Of all the lines in the entries, how many carry the word "button"? The reply is that number and no more.
SUPPLIED DATA section start
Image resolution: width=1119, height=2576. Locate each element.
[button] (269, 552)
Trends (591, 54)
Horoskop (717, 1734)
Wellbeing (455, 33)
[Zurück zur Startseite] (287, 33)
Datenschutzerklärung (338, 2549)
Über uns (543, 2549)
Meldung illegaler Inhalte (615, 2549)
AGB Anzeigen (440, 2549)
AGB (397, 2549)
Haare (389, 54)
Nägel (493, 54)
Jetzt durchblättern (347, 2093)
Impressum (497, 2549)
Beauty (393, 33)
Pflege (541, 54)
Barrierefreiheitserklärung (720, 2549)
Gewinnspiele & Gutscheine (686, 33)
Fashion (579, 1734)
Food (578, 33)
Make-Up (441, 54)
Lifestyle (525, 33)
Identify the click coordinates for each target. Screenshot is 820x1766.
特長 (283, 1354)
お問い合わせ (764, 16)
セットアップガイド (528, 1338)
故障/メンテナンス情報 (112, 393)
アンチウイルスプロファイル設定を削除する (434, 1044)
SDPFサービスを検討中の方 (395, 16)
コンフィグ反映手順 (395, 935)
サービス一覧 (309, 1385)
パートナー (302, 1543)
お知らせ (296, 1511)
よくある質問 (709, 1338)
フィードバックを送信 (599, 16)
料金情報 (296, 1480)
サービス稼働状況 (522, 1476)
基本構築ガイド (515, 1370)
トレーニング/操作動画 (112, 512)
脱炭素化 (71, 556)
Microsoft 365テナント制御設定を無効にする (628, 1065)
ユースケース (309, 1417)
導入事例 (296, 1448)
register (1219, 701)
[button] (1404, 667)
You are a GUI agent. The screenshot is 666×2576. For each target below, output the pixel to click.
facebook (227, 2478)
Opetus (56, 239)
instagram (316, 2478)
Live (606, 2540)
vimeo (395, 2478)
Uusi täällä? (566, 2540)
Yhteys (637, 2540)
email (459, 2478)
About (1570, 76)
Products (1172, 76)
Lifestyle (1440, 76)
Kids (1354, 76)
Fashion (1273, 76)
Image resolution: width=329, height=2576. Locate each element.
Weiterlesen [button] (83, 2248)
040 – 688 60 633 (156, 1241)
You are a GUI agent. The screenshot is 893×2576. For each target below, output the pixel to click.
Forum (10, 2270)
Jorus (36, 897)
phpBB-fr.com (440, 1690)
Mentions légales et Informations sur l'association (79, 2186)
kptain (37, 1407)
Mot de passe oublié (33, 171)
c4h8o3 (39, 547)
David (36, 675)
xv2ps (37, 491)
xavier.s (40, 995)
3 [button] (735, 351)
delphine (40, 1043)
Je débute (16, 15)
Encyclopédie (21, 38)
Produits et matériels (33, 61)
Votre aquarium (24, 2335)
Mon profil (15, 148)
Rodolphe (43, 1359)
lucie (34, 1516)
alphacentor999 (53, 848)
SUPPLIED DATA section end
> **RESULT OF THIS TASK**: 4